Шутов на попутных санях и машинах добрался до своего аэродрома и, узнав о гибели Тимура, чуть не потерял сознание. Усилием воли встряхнул себя и, прихрамывая, пошел докладывать Бате о воздушном бое с тридцатью Ю-87 и восемью Ме-109ф. Обо всем этом Московец уже знал из донесений наземных войск. Внове были только подробности, касающиеся самого Ивана Шутова. Поврежденная машина при посадке ударилась крылом о сугробные наметы. Вырванный из кабины, Шутов был отброшен в сторону, при падении повредил ногу и потерял пистолет.
— Искал-искал, но найти не смог… А вот часы с приборной доски снял… — непривычно запинаясь, выдавил из себя Шутов и протянул часы командиру полка.
Самолетные часы легли на стол, рядом с коптилкой, отбросив стеклом циферблата рыжий зайчик на низкий бревенчатый потолок.
Домогалов, не стесняясь Дмитриева и Шутова, сначала плакал.
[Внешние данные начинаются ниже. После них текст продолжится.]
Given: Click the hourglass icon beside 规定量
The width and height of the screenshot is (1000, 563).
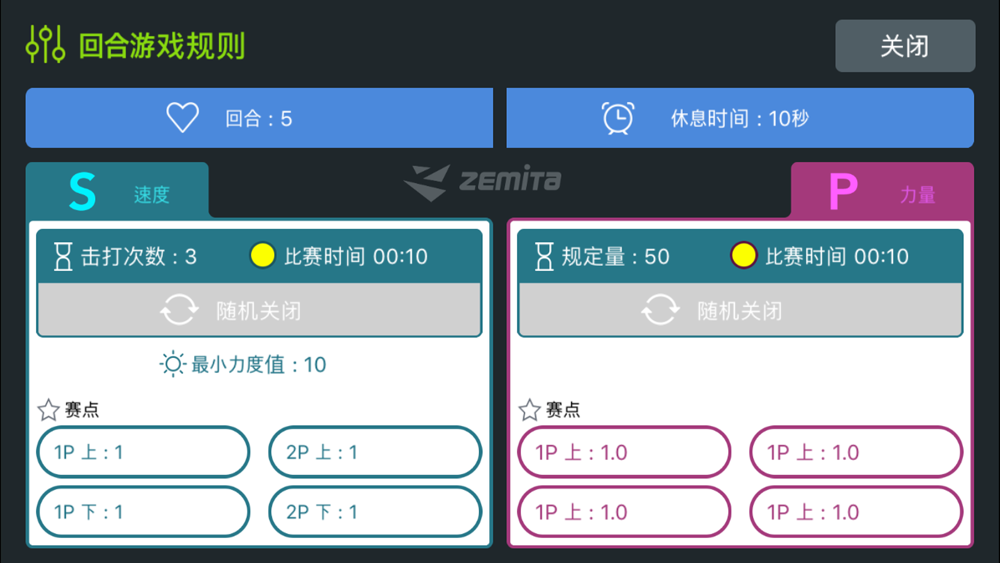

Он уже несколько раз эвакуировал под обстрелом вражеской пехоты с ничейной полосы оружие, боеприпасы, приборы и документы с подбитых самолетов. Однако его, Домогалова, «ни одна вражеская пуля не берет», и он не может «дальше так, бескровно, искупать свою вину» и просит доверить ему самолет — будет мстить и за своего командира и за Тимура.
— У кого есть курить?
Первым сорвался с ящика Домогалов и протянул пачку сигарет:
— У разведчиков разжился… Трофейные.
Московец неспешно размял тугую сигарету и прикурил от коптилки. Кисловатый дым пополз к дверям.
— Таким образом, — наконец проговорил Московец, — тебе, комиссар, с Захаренковым организовать похороны. Свяжись с политотделом дивизии. Ворошилов должен прибыть — телеграмму прислал.
Дмитриев быстро встал:
— Да, забыл сказать. Я ж из политотдела к вам. Только что получена вторая телеграмма от маршала: по не зависящим от него обстоятельствам прилететь на похороны не сможет. Пишет, чтоб хоронили без него. Приедет на могилу… позже.
Московец глубоко затянулся и долго выдыхал тоненькую струйку дыма.
— Одним словом, тебе с Захаренковым… как положено.
— Слушаюсь, Пимен Корнеевич.
— Теперь с тобой, земляк. Сиди, сиди… Ты что, ногу повредил?
— Пустяки, товарищ майор. Хоть сейчас в воздух! «Як» только вывезти и основательно подремонтировать надо.
— Повремени, повремени, — помахал на него сигаретой Московец. — Подремонтируйся сам как следует. Машину, получишь другую. Насчет пистолета пиши объяснение. А теперь вот что: какие вещи остались на квартире у лейтенанта Фрунзе?
— Реглан перед вылетом он оставил у своего механика, а дома — один чемодан.
Московец выдвинул ящик и выложил на стол кобуру с пистолетом и кортик в чехле.
— Это — тоже его личное. Возьмешь и положишь в чемодан. Туда же и реглан, если втиснется. Переправим родственникам.
Шутов взял пистолет и кортик, нечаянно зацепив часы. Рыжий зайчик на потолке перескочил с одного бревна на другое. Помолчав, Московец вонзил остро вспыхнувший взгляд в Домогалова:
— Говоришь, вражеская пуля не берет? Она, друг ситный, даже таких отважных и сноровистых орлят, как Тимур, берет. А с машиной так поступим. Вывози с механиками поломанный «як» младшего лейтенанта, ремонтируй его и — летай. Мсти и за Елисеева, и за Тимура, и за всех наших павших. А главное — за себя, за то, что их, «рихтгофенцев», считал орлами, а себя курицей. Уразумел?
Домогалов вскочил, даже затрясся:
— Да я… да вы еще узнаете… Спасибо, Батя, за веру.
. — Но-но, Батя… — проворчал Московец, раздавливая в пепельнице окурок. — У меня еще таких сынков, чтоб в трибунал попадали, не водилось. Ты ж не в счет. А верю потому, что не могу допустить, чтоб в такой тяжкий для фронта час летчик на земле отсиживался. Для чего тебя учили?
— Вот вы увидите… вы еще узнаете… — сбивчиво лопотал тот, размазывая рукавом по худому лицу слезы.
Шутов неприязненно глядел на него и не верил ему. Не' верил ни слезам, ни перерождению. И еще огорчительно было сознавать, что подбитый «як» поручен неприятному ему человеку.